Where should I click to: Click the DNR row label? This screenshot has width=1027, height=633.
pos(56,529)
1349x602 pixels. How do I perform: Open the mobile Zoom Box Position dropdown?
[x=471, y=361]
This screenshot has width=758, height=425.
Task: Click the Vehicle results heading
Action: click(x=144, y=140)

**EXERCISE GOAL**
Convert all of the data above into a JSON list of strings, with one string for each line and any blank lines omitted.

**SOLUTION TO THIS EXERCISE**
[
  "Where should I click to: Click the DNR row label? This screenshot has width=1027, height=633.",
  "pos(56,529)",
  "1349x602 pixels. How do I perform: Open the mobile Zoom Box Position dropdown?",
  "[x=471, y=361]",
  "This screenshot has width=758, height=425.",
  "Task: Click the Vehicle results heading",
  "Action: click(x=144, y=140)"
]